First Mormon President? What Romney's Religion Reveals About His Politics

The recent expressions of political and religious prejudice against Mormons and the Church of Latter-Day Saints have offered Mitt Romney a chance to play the bullied underdog — and to explain, as he did with clarity and dignity during the Vegas debate, the meaning of the Constitutional prohibition against any religious test for public office. That won’t discourage Baptist conservatives or atheist entertainers like Bill Maher from making fun of Mormons and their faith, whose history and tenets certainly sound strange to outsiders.

But is there any real reason to be troubled by Romney’s religion? What does the career of the former Massachusetts governor tell us about the ideology of the LDS church — and what his personal beliefs may portend if he becomes the first Mormon in the Oval Office?

The complaint from the religious right — which has promiscuously allied itself with Mormon leaders to oppose reproductive and gay rights (and civil rights in an earlier era) — is that the LDS church does not conform to the tenets of Christianity as they see it. Pastor Robert Jeffress, the man whose anti-Mormon crusading has now taken him onto late-night television and the opinion pages of the Washington Post, says he prefers a “committed Christian,” but doesn’t say why or what that precisely means. Mormons may not share all of the tenets of Baptist or Methodist Christianity, but neither do Catholics or Episcopalians, yet Jeffress doesn’t seem to worry much about their role in public life. On issues that implicate morality, sexuality, and family, the Mormons are just as “conservative” and consider themselves to be Christians, too. They officially abandoned polygamy many years ago — and they seem to succeed more consistently in adhering to what they preach than many of their more orthodox brethren, if surveys of divorce, addiction, and teen pregnancy are accurate.

Those conservative principles, along with a history of extremist positions adopted by the Mormon hierarchy, have encouraged the perception of the LDS church as an ideological bulwark of the far right. The ultra-craziness of Glenn Beck, himself a Mormon and a promoter of wacky LDS political theorists, has not improved that image. In practice, however, the Mormons welcome or at least permit a much broader spectrum of political and ideological affiliations within their ranks, even among the elected officials who share their faith. The highest ranking Mormon in public office today, for instance, is Senate Majority Leader Harry Reid of Nevada, a liberal Democrat demonized by the Tea Party and the Republicans, who spent millions trying to defeat him last year.

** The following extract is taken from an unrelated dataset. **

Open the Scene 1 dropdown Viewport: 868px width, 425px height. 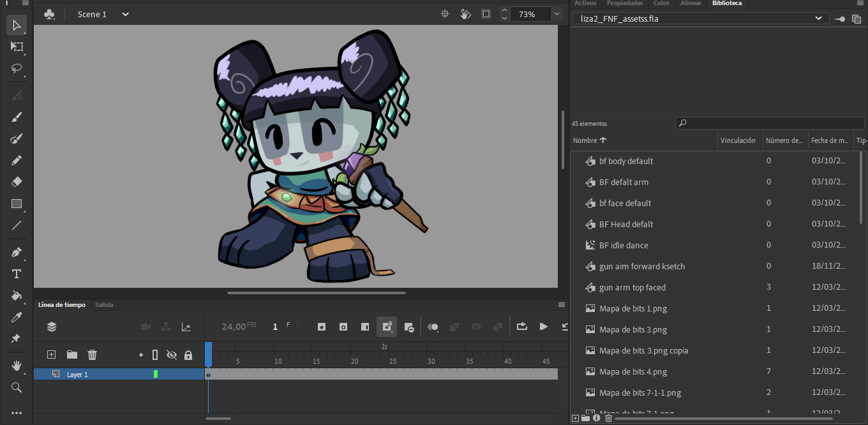pos(125,14)
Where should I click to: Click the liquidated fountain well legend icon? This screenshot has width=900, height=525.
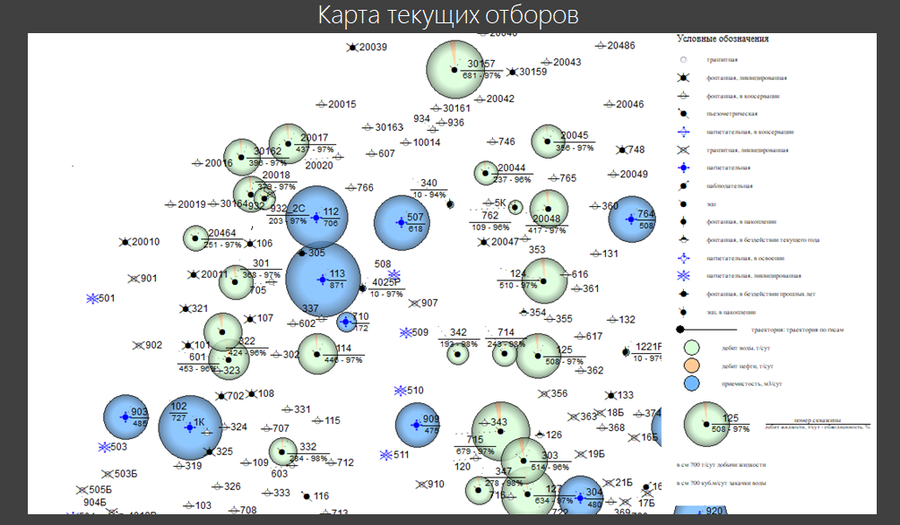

The best example of Mormonism’s political flexibility, of course, is Romney’s own career (and that of his father, the late Michigan governor who was hardly a hardliner), which veered from the most liberal Republicanism to the harsh conservatism he currently espouses. As an LDS bishop in Boston two decades ago, he staunchly opposed abortion; then a few years later, he became pro-choice when he ran for the Senate against Democrat Ted Kennedy; and then shifted again when he began to aspire to his party’s presidential nomination. Along the way, he designed and legislated a health-care program that ensures coverage to almost every citizen of Massachusetts, and now repudiates that program (more or less) as an invention of Bay State Democrats.

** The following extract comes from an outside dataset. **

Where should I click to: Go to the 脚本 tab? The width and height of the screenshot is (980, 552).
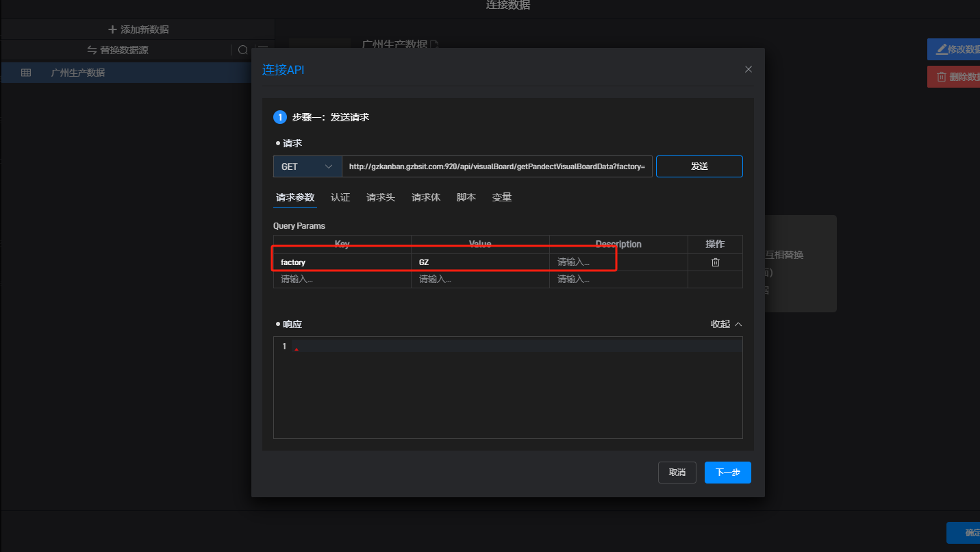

The Romneys trace their family lineage to the roots of the LDS movement, and today Mitt Romney stands at the pinnacle of wealth and influence in his church. His shape-shifting politics prove that however conservative most Mormons may be, they resemble every other American religious group in tolerating a wide assortment of political views within their ranks — especially among politicians who succeed in achieving power. There are many reasons for concern about Romney’s character — including his hollow dissembling — but religion is not among them.